The government of Cameroon has declared in a statement that the country’s ninety-one-year-old president, Paul Biya, is in good health and that stories claiming otherwise are “pure fantasy.”
Since early September, when Biya attended a China-Africa summit in Beijing, he has not been sighted in public. His absence at a summit in France last weekend, which was scheduled, added credence to rumours that the nonagenarian was ill and reports of death surfaced on social media on Tuesday.
“Rumours of all kinds have been circulating through the conventional media and social networks about the president’s condition,” government spokesperson Rene Sadi said in the statement. “The Government unequivocally states that these rumours are pure fantasy … and hereby issues a formal denial.”
Civil society organisations and opposition parties have been requesting an update on Biya’s health and precise location.

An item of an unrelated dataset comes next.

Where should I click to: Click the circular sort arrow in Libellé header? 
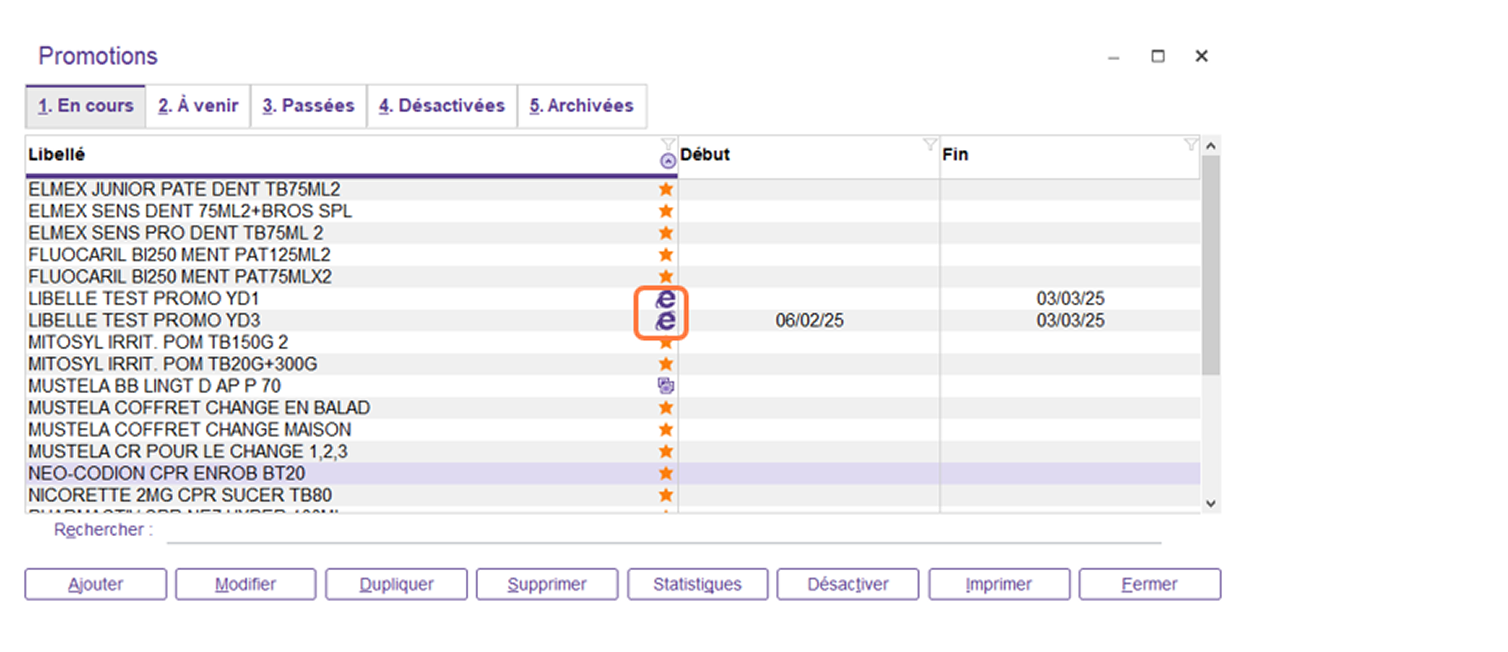668,161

Biya had a private trip to Europe after Beijing, according to Sadi. “The head of state is in good health and will be returning to Cameroon in the coming days.”
His passing would increase political unrest in West and Central Africa, which has already experienced eight coups since 2020 and multiple more military attempts to topple governments due to a lack of a clear succession plan.
Three non-Cameroonian African ministers in attendance said that there was substantial discussion about his recent absence from the Paris gathering of leaders of French-speaking nations.
“He’s over 90, he hasn’t been involved in day-to-day business for a long time, but if he dies, the situation is likely to get out of hand,” said one of the ministers, speaking on condition of anonymity.
“No one has prepared for the aftermath. We don’t know what Cameroon (would) be like without Paul Biya.”
Cameroon has only had two presidents since gaining independence from France and Britain in the early 1960s and is currently experiencing two major crises: a bloody Boko Haram insurgency in the north and a separatist struggle that has claimed thousands of lives.
President Biya is one of several long-serving African leaders, including Yoweri Museveni of Uganda, who has been in office since 1982, and Teodoro Obiang Nguema Mbasogo of Equatorial Guinea, Rwanda’s Paul Kagame is also gradually evolving into the group.